* _Problem set_
1 - Name every village, city, district and river that the cycling blog post mentions.
2 - According to the cycling blog post, how far is Machla village from Indore?

* _Text section_
Monday, October 15, 2007

Cycling to Environmental Glory

Today is Global Environmental Action Day on Blogger and in the context of the Nobel Peace Prize being awarded this year to Climate Change Prevention activists what could be more appropriate than to extol the virtues of cycling as an antidote to both climate change and unhealthy living. There is a picture story on the left side which is eloquent in itself but I will come to its context only after telling my own cycling story first.




A bald man in his sixties dressed in spotless white and starched khadi (hand spun and hand woven cotton cloth) kurta and pyjama riding a bicycle with a ramrod straight back - that was my first glimpse of Bohreji when I came to stay in the moribund Gramodyog Vidyalaya Ashram or Gandhian retreat in Machla village thirteen kilometers from Indore in 1994. Like Gandhism the retreat had lost its shine in the hurly burly of modern development not to speak of its polluting gases. I had just come out from my idyllic retreat among the Bhil adivasis in the deep jungles of Jhabua district advised by my doctor to take time off from grassroots activism to get rid of the malarial parasites that, fearing displacement by the Sardar Sarovar dam being built on the Narmada river, had decided to make my body their home.
My wife Subhadra and I had arrived with our meagre possessions and even less money to stay at this ashram, which had become defunct. Bohreji was the caretaker and coordinator combined and spent his time chasing the children of the village out of the premises when they came to steal its many fruits, which ripened round the year(the kids would also come on the eve of their exams to steal the leaves of a christmas tree like plant which they called "vidya" because they believed that those and not studying would make them pass!). Bohreji welcomed us with open arms saying at last there would be some company for him. Many people had come and gone he said but no one had been able to stay long apart from him. He joked that only those people could survive in Machla who could not only ride to and fro to Indore on a bicycle but also cart their wives behind them on the carrier! Since we had no money even to buy a bicycle at that point of time and there was no other option so Subhadra and I too had to perforce ride Bohreji's bicycle to Indore when we needed to go there.
Bohreji and I were well matched. While I had the age advantage over him, he had the weight advantage in that his wife was short and thin while Subhadra was tall and plump!

* _Stored data_
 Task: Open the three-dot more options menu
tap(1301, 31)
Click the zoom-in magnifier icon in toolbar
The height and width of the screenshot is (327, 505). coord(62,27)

* _Results_
1 - Machla (village), Indore (city), Jhabua (district), Narmada (river)

2 - Thirteen kilometers.